The online tools that are available for automatically generating possible contents of these lists are explained above.
It is possible for words to appear both on a Good and Bad Word List at the same level, such as at the Site or Project level. Bad words are evaluated after Good words so words that appear both on a Good and Bad list at the same level would be listed as Bad. Since the Project level takes precedence over the Site level, a word on the Site Bad Word List can be removed from being Flagged by adding it to the Project's Good Word List.
When applying word lists, a merged list is formed of words from all applicable languages, including all project languages and any ad-hoc language used in WordCheck.
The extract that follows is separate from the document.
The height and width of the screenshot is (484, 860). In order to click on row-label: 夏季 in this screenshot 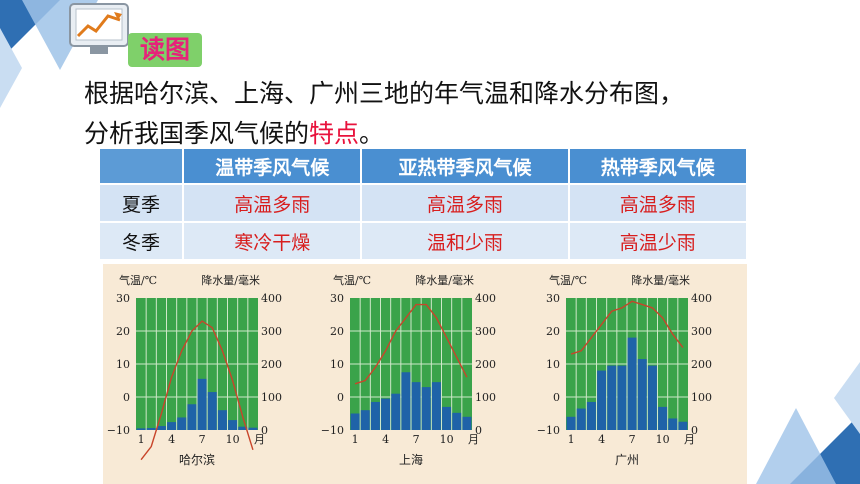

All the words from the site-level Good Word Lists for each language being checked against are combined into a single merged good-words list which is then used as described above. Similarly, the Bad Word Lists for each such language are combined into a single merged bad-words list. For example, in English + French projects, every occurrence of the word "do" will be flagged unless it is included on the project's Good Words List because it is on the Site Bad Words List for French (because it is a common stealth scanno in French, although not in English).
When a project is cloned, the Good and Bad Word Lists are copied to the new project. The Good Word Suggestions file that contains suggestions from proofreaders is not copied to the new project.
A "word" is any sequence of letters (with or without accents), digits, or apostrophes, surrounded by any other characters (such as spaces or punctuation). In addition, any of the approved combinations for ligatures (such as [oe]) or diacritics (such as [=a], that represents ā) forms part of a word, so that "c[oe]eur" is a single word.
What this means is that words with characters other than those mentioned above will never be flagged in the text (such as commas). That isn't to say that future versions of WordCheck can't be modified/enhanced to include checking for words using a different string of characters, such as other punctuation, as well. While words in the Word Lists with characters other than mentioned above will never be Flagged in the text, there is no downside to including them for when WordCheck can make use of them.
For example, including etc on a Word List will match etc and etc. (notice the period) in the text. Adding just etc. (again, notice the period) will not match anything in the text with the current version of WordCheck.
If a project is cycled back through a previous round, the output of the Suggestion from Proofreaders page may give odd results. If the good_word_suggestions.txt file is preserved during the move, previous proofreader suggestions will be retained and may show up on the Suggestion from Proofreaders page if not all suggestions have been added to one of the project's Word List. It is therefore possible for retread projects to list proofreader suggestions for rounds later than the project is currently in. It is also possible for a word that only appears once in the text to show up as being suggested twice. WordCheck will not be affected by this and the PM can safely ignore the earlier data if they so choose.